START Records

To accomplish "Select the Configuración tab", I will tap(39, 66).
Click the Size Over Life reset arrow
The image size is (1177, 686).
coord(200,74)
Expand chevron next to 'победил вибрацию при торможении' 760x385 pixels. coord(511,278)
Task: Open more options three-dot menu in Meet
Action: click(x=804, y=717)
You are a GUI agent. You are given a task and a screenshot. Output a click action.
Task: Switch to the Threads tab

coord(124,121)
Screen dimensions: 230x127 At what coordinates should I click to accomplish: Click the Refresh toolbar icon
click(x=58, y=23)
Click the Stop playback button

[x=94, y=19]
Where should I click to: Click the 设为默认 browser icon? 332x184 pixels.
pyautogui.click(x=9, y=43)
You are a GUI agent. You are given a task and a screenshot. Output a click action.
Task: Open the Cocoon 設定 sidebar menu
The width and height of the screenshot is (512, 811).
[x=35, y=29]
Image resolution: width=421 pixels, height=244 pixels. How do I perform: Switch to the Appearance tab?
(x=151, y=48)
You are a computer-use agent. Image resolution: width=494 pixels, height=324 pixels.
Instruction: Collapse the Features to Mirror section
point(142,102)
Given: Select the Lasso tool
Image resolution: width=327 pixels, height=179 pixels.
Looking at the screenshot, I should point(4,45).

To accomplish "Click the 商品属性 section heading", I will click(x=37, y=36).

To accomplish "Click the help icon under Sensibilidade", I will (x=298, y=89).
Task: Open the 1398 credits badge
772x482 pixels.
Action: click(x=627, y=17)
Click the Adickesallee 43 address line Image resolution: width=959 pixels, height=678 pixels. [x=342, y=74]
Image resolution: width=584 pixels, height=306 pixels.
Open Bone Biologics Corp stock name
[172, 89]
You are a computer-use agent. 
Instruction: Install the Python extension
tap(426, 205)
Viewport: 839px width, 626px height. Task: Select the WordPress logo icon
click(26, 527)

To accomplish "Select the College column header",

END Records

### [Task brief]
The line with "The width and" through the last line of the entries above: output exactly those lines and nothing else.

### [Solved exercise]
The width and height of the screenshot is (512, 811).
[x=35, y=29]
Image resolution: width=421 pixels, height=244 pixels. How do I perform: Switch to the Appearance tab?
(x=151, y=48)
You are a computer-use agent. Image resolution: width=494 pixels, height=324 pixels.
Instruction: Collapse the Features to Mirror section
point(142,102)
Given: Select the Lasso tool
Image resolution: width=327 pixels, height=179 pixels.
Looking at the screenshot, I should point(4,45).

To accomplish "Click the 商品属性 section heading", I will click(x=37, y=36).

To accomplish "Click the help icon under Sensibilidade", I will (x=298, y=89).
Task: Open the 1398 credits badge
772x482 pixels.
Action: click(x=627, y=17)
Click the Adickesallee 43 address line Image resolution: width=959 pixels, height=678 pixels. [x=342, y=74]
Image resolution: width=584 pixels, height=306 pixels.
Open Bone Biologics Corp stock name
[172, 89]
You are a computer-use agent. 
Instruction: Install the Python extension
tap(426, 205)
Viewport: 839px width, 626px height. Task: Select the WordPress logo icon
click(26, 527)

To accomplish "Select the College column header",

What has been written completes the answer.